● Work order:
Find every line in the records below that holds the word "Brisbane" and copy it.
——————————
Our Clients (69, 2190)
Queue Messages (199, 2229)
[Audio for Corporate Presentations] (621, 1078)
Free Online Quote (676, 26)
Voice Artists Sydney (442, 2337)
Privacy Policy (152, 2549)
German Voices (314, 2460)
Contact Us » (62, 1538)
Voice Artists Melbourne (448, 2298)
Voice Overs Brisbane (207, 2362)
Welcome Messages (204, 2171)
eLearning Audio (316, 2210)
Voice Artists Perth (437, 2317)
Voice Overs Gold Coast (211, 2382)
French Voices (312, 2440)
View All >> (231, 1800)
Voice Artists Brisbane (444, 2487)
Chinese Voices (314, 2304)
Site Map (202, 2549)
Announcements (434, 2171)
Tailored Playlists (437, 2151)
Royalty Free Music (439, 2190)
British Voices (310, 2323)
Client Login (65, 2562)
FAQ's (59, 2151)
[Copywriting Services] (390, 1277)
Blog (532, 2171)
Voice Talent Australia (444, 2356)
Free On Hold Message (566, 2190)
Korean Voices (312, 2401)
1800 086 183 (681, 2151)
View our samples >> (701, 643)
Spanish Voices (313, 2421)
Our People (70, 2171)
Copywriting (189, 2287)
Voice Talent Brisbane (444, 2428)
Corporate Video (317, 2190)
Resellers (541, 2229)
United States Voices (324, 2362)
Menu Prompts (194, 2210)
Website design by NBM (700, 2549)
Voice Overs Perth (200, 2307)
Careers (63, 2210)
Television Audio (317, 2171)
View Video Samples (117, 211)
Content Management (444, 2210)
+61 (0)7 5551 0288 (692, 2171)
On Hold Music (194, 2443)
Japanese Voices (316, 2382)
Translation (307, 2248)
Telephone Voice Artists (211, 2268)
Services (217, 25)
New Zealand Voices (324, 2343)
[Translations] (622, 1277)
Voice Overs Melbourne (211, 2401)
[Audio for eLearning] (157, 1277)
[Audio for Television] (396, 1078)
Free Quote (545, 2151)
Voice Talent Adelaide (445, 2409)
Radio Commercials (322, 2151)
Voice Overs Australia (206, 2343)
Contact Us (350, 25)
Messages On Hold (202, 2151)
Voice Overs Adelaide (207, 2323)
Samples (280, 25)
——————————
● The answer:
Voice Overs Brisbane (207, 2362)
Voice Artists Brisbane (444, 2487)
Voice Talent Brisbane (444, 2428)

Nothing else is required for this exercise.